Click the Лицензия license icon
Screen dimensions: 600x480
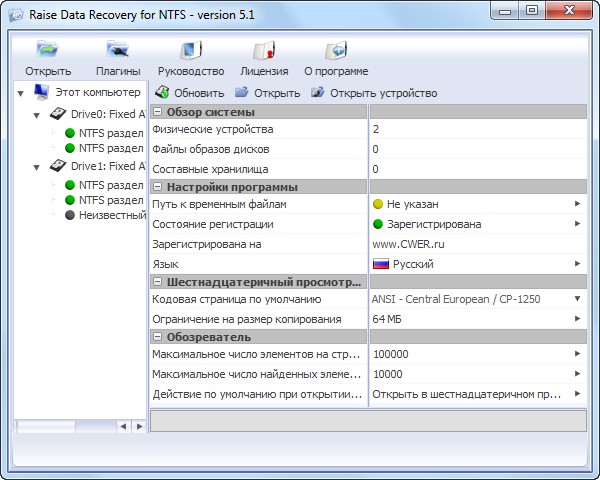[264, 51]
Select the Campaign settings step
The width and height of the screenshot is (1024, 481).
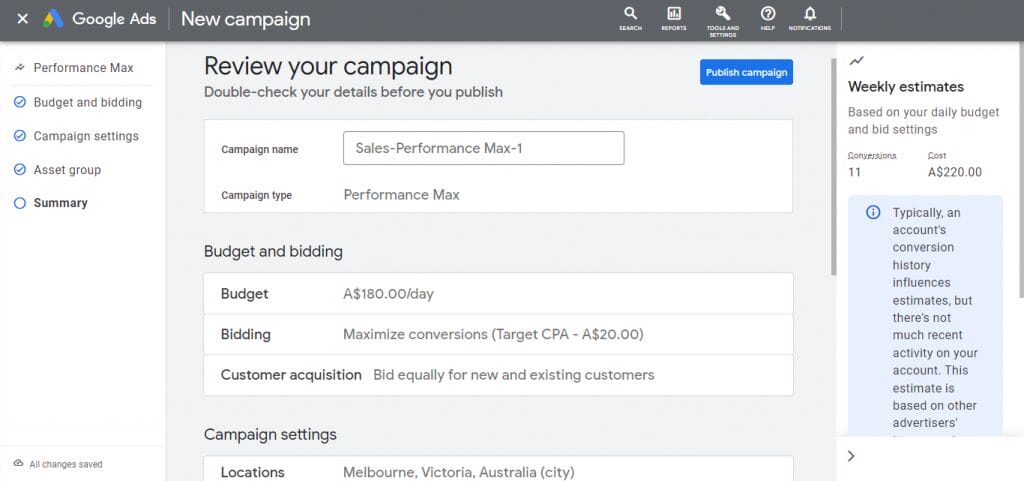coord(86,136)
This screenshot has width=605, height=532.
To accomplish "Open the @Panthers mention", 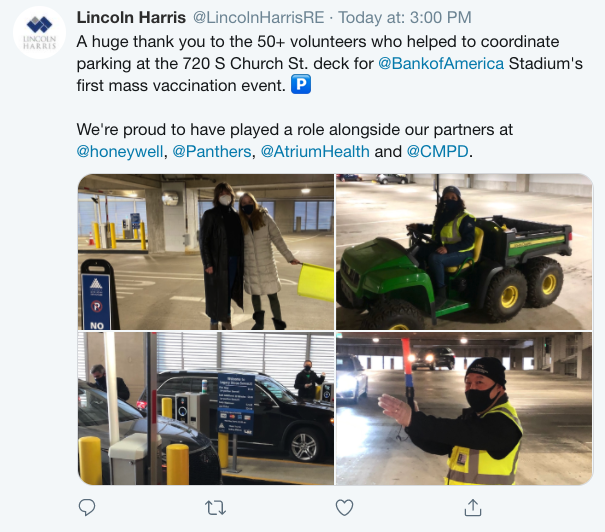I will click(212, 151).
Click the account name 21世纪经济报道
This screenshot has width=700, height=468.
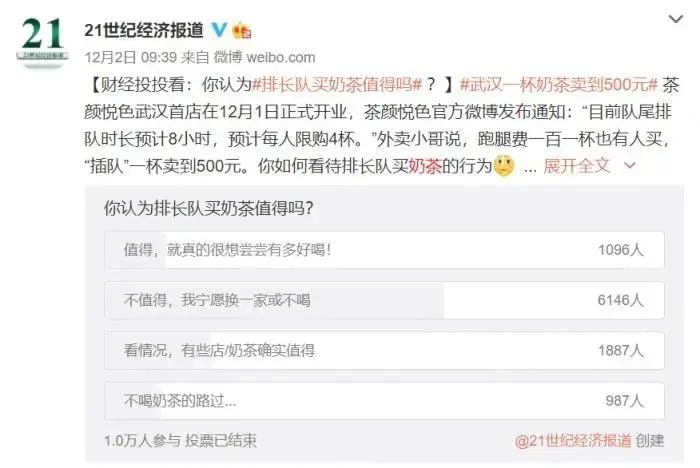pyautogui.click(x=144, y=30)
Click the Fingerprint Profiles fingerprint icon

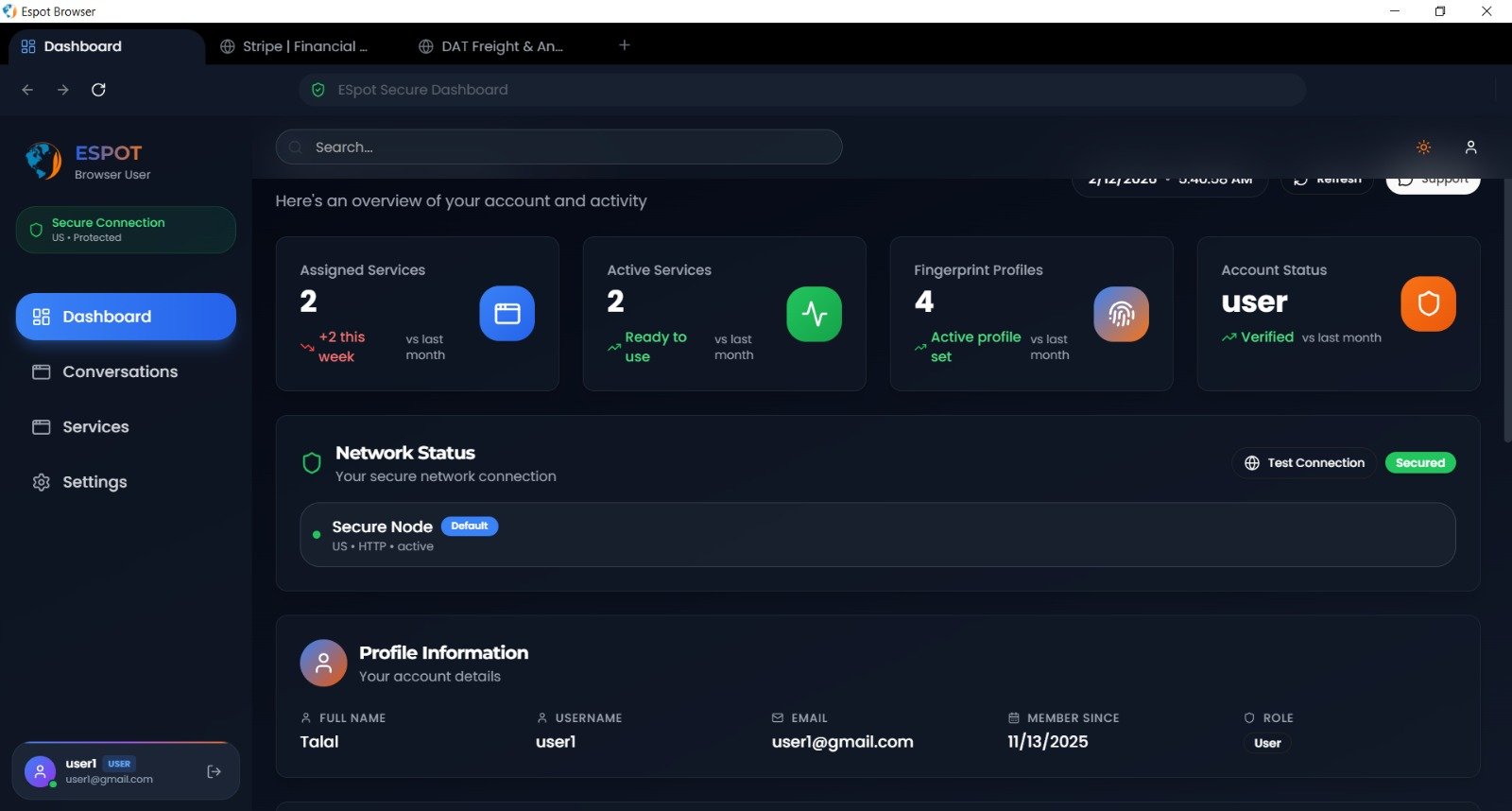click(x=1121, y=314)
* * *
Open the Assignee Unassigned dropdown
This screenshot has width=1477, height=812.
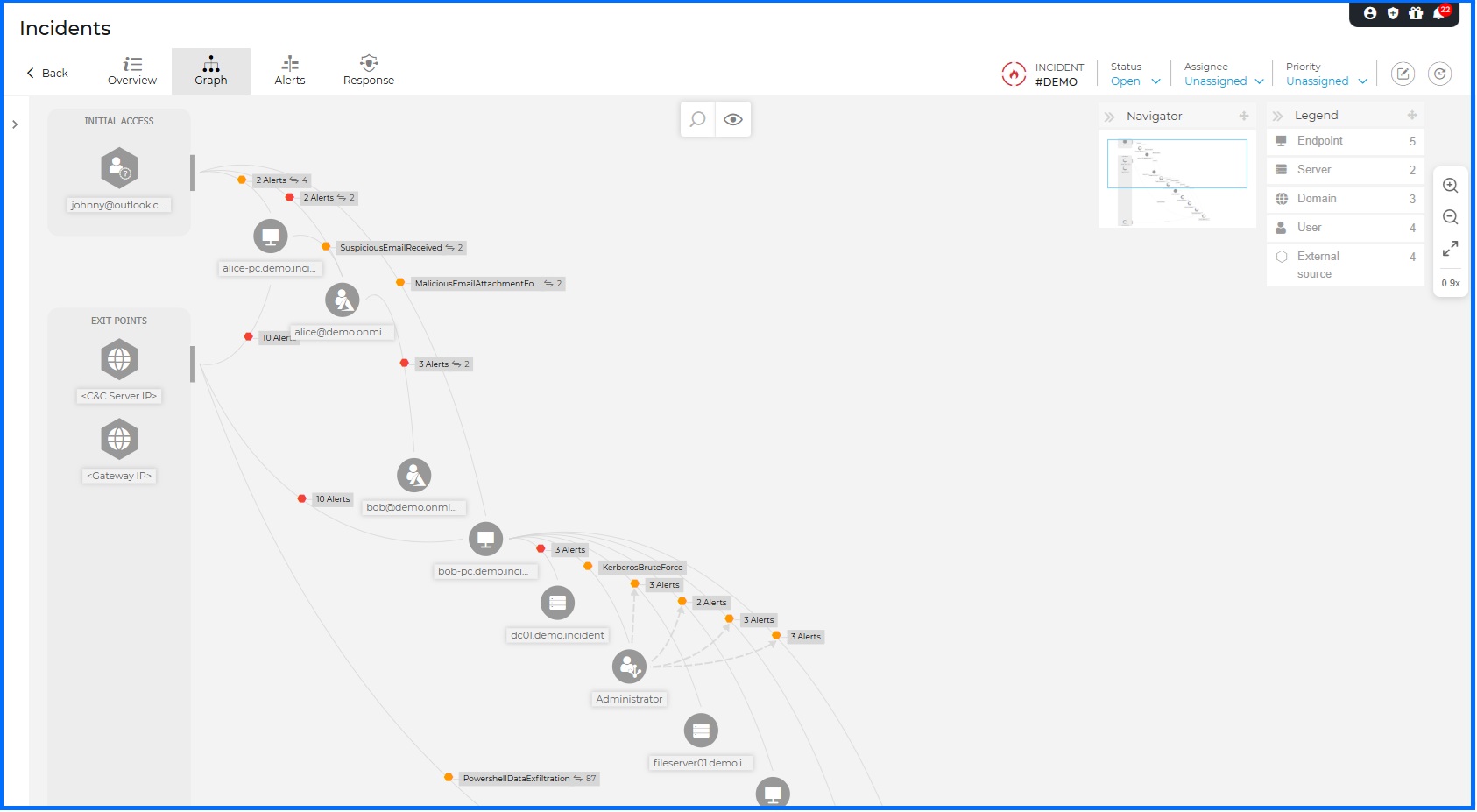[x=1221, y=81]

• Your task: Swap "Unassigned" for "Pending" in the rows running from the line with "Open the Assignee Unassigned dropdown" down to the line with "[x=1221, y=81]", both ends included, and give those lines back with everything else unchanged. Leave the pictures out.

• Answer to the problem:
Open the Assignee Pending dropdown
This screenshot has width=1477, height=812.
[x=1221, y=81]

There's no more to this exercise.